What we can learn about access from the VA scandal

by Anita Joseph

Schedulers at the Phoenix Department of the Veterans' Health Administration falsified wait times almost half of the time to disguise the long waits that veterans faced when trying to secure an appointment. An official VA audit concluded  that similar scheduling failures occurred at facilities across the country.

This comes in light of the fact that in its 2013 report to the United States Congress, the VA alleged that its second-biggest achievement was that “93 percent of primary and specialty care, and 95 percent of mental health appointments for established patients were completed within 14 days of desired appointment date.”

What accounts for the discrepancy between official reports and internal practice?

Congress has made much of the fact that the VA is understaffed, and in early June the House of Representatives approved a bill allowing veterans to see private physicians (thereby expanding the provider base). However, the physician supply gap rationalizes but does not fully explain why so many VA staffers lied about their performance. Instead, a close look at the VA’s access targets provides a more nuanced understanding of the problem.

The VA expected staff to treat patients within 14 days of their appointment request. This expectation trickled down into the salaries of top-level executives. In FY 2011, 60% of the performance review of senior Veterans’ Health Administration executives was based on 15 “organizational performance goals”; two of these were that patients not wait more than 14 days for primary and specialty care appointments.

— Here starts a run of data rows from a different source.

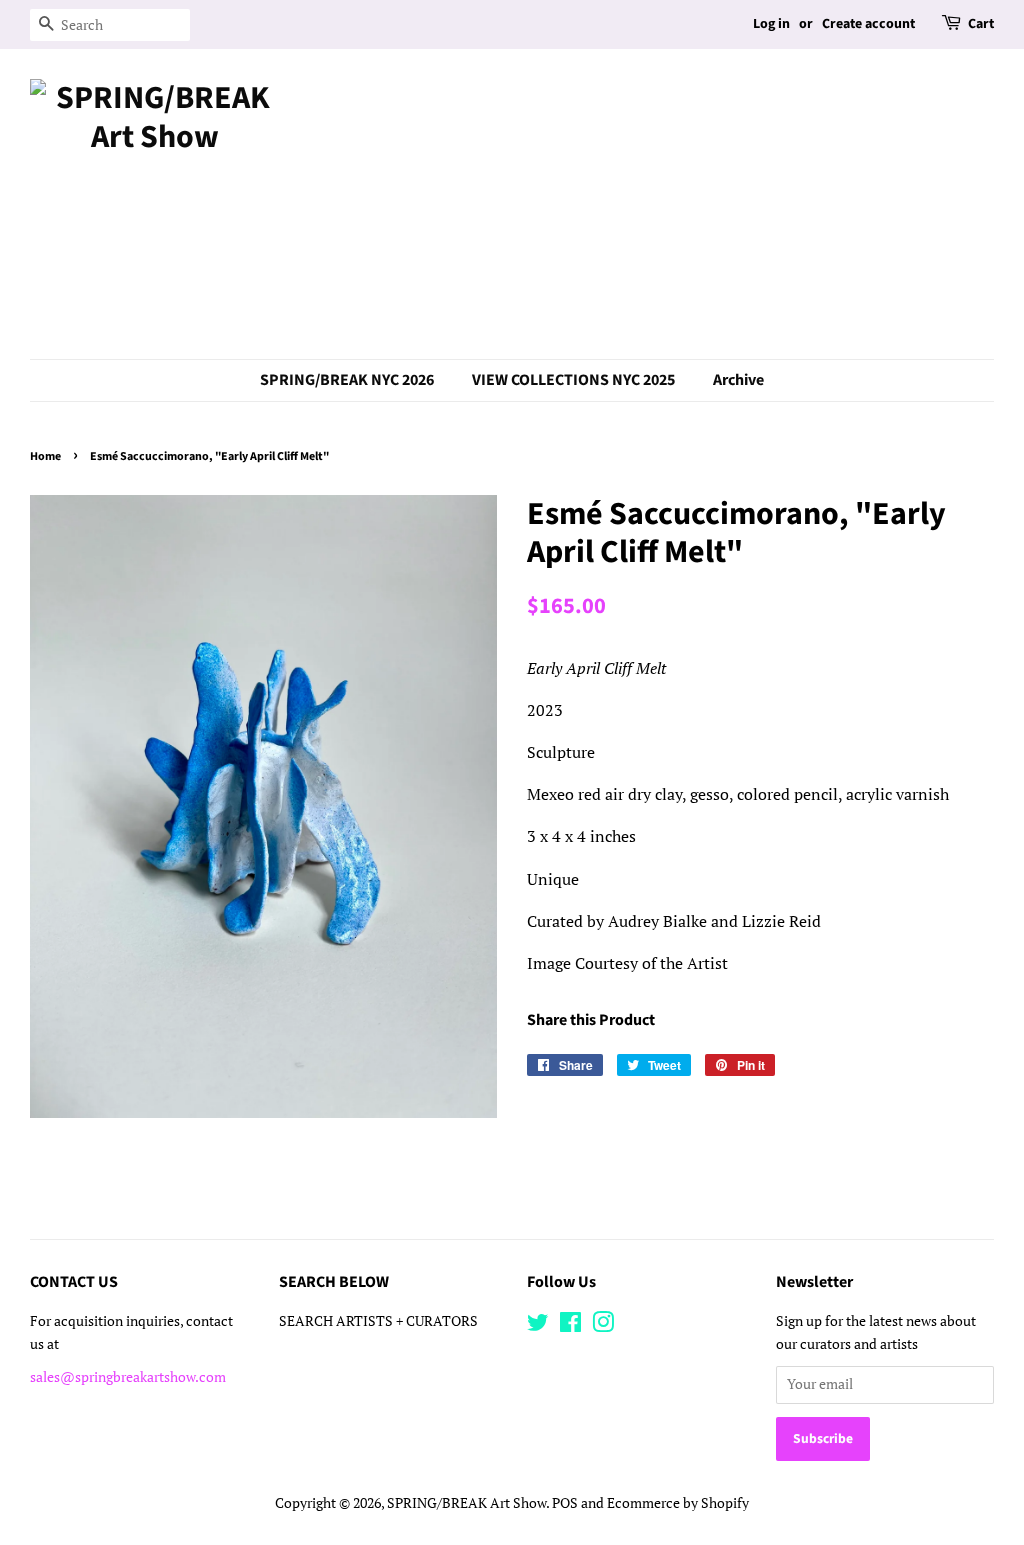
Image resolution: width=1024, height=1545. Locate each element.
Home (45, 456)
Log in (771, 24)
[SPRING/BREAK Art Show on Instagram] (603, 1326)
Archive (738, 380)
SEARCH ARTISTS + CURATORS (378, 1321)
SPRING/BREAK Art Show (466, 1503)
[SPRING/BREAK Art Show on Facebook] (570, 1326)
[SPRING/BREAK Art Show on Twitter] (538, 1326)
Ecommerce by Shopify (678, 1503)
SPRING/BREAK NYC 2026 (347, 380)
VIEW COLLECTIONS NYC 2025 (573, 380)
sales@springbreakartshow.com (128, 1377)
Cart (981, 24)
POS (565, 1503)
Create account (868, 24)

However, this goal was out of step with access realities across the nation. In a 2014 audit, Merritt Hawkins found that the average wait time in 15 major markets for a new patient to see a family physician was 19.5 days; far off the VA target. 

Progressive, realistic access metrics are all about context

Physicians should be expected to outperform their peers–but the VA had established access standards that would have placed its performance well above the top provider organizations in the country.

Two ways that the VA could have crafted better access metrics are:

  1. Benchmarking the metrics based on regional or national metrics or to the previous year’s outcomes
  2. Using a bundle of access metrics, such as time to the third next available appointment, and percentage of queries successfully resolved

Aspirational metrics are not necessarily a problem. We have spoken to numerous organizations that have set firm targets around expanded access, and successfully used them to motivate their medical staff around the access imperative. 

Aurora Health Care in Wisconsin, for example, mandated that its physicians switch eight working hours a month to “family-friendly” access hours (weekend or evening). This was a rigorous standard that was not easy to comply with, but the challenge involved in achieving this request sent the message of how important performance improvement was.

Still, in retrospect, it’s clear that the VA lacked sufficient resources to meet its own care access expectations.  In light of this fact, the VA should have established performance thresholds that were realistic enough to provide a viable road map for access expansion.